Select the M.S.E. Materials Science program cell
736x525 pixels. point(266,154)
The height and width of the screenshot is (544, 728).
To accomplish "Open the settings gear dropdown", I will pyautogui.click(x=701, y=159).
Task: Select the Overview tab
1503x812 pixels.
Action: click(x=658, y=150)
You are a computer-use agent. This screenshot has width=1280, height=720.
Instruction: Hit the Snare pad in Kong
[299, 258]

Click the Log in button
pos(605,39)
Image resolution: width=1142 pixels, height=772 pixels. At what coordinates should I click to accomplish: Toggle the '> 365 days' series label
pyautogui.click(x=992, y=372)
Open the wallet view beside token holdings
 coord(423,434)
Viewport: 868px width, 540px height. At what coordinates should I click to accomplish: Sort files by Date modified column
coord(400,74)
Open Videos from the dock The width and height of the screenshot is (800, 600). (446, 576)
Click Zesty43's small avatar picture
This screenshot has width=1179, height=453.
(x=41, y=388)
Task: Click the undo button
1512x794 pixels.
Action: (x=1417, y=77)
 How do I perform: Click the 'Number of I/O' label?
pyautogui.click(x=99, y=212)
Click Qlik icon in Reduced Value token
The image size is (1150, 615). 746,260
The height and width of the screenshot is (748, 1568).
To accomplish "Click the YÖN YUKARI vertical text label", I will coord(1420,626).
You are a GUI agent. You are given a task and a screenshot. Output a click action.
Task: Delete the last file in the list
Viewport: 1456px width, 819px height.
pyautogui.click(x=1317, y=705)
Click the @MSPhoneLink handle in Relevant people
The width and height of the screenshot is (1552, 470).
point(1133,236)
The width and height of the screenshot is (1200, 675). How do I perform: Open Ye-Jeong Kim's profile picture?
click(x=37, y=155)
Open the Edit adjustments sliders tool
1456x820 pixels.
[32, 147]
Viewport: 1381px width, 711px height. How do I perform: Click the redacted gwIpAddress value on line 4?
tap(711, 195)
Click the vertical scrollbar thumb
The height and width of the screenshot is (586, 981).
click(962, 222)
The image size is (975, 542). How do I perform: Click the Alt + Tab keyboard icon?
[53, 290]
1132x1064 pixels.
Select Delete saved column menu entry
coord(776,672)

◆ Your instructions:
Retype each line above with no alterations.

◆ Exercise answer:
Select the M.S.E. Materials Science program cell
736x525 pixels. point(266,154)
The height and width of the screenshot is (544, 728).
To accomplish "Open the settings gear dropdown", I will pyautogui.click(x=701, y=159).
Task: Select the Overview tab
1503x812 pixels.
Action: click(x=658, y=150)
You are a computer-use agent. This screenshot has width=1280, height=720.
Instruction: Hit the Snare pad in Kong
[299, 258]

Click the Log in button
pos(605,39)
Image resolution: width=1142 pixels, height=772 pixels. At what coordinates should I click to accomplish: Toggle the '> 365 days' series label
pyautogui.click(x=992, y=372)
Open the wallet view beside token holdings
 coord(423,434)
Viewport: 868px width, 540px height. At what coordinates should I click to accomplish: Sort files by Date modified column
coord(400,74)
Open Videos from the dock The width and height of the screenshot is (800, 600). (446, 576)
Click Zesty43's small avatar picture
This screenshot has width=1179, height=453.
(x=41, y=388)
Task: Click the undo button
1512x794 pixels.
Action: (x=1417, y=77)
 How do I perform: Click the 'Number of I/O' label?
pyautogui.click(x=99, y=212)
Click Qlik icon in Reduced Value token
The image size is (1150, 615). 746,260
The height and width of the screenshot is (748, 1568).
To accomplish "Click the YÖN YUKARI vertical text label", I will coord(1420,626).
You are a GUI agent. You are given a task and a screenshot. Output a click action.
Task: Delete the last file in the list
Viewport: 1456px width, 819px height.
pyautogui.click(x=1317, y=705)
Click the @MSPhoneLink handle in Relevant people
The width and height of the screenshot is (1552, 470).
point(1133,236)
The width and height of the screenshot is (1200, 675). How do I perform: Open Ye-Jeong Kim's profile picture?
click(x=37, y=155)
Open the Edit adjustments sliders tool
1456x820 pixels.
[32, 147]
Viewport: 1381px width, 711px height. How do I perform: Click the redacted gwIpAddress value on line 4?
tap(711, 195)
Click the vertical scrollbar thumb
The height and width of the screenshot is (586, 981).
click(962, 222)
The image size is (975, 542). How do I perform: Click the Alt + Tab keyboard icon?
[53, 290]
1132x1064 pixels.
Select Delete saved column menu entry
coord(776,672)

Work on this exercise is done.